**WORK REQUIRED**
Each line from the one that contains "This screenshot has height=823, width=1230." to the end of the material must be set down exactly, and no line before it.

(DATA PROVIDED Opens)

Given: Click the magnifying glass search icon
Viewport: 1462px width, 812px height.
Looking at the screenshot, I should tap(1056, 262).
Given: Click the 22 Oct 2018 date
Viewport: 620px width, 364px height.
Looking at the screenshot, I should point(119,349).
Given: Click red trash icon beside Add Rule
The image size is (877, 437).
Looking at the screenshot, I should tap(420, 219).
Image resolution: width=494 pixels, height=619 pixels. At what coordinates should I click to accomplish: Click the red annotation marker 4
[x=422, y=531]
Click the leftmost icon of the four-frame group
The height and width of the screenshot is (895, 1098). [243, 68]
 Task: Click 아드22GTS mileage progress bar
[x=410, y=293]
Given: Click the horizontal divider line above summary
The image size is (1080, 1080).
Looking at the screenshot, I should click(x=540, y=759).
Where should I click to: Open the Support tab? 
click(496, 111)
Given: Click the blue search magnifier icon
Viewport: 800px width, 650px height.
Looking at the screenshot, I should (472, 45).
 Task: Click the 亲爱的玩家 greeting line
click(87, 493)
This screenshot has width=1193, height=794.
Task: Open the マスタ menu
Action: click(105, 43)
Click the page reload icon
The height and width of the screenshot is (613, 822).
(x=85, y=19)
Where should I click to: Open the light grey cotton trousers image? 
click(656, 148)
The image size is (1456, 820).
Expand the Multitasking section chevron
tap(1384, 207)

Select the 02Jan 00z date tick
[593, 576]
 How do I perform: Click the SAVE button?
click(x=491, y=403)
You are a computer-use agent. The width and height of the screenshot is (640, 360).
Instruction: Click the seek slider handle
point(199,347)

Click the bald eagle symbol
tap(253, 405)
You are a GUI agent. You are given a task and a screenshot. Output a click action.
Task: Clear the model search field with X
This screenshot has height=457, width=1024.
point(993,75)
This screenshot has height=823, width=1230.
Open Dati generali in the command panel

(DATA PROVIDED Closes)

**TASK OUTPUT**
This screenshot has height=823, width=1230.
Open Dati generali in the command panel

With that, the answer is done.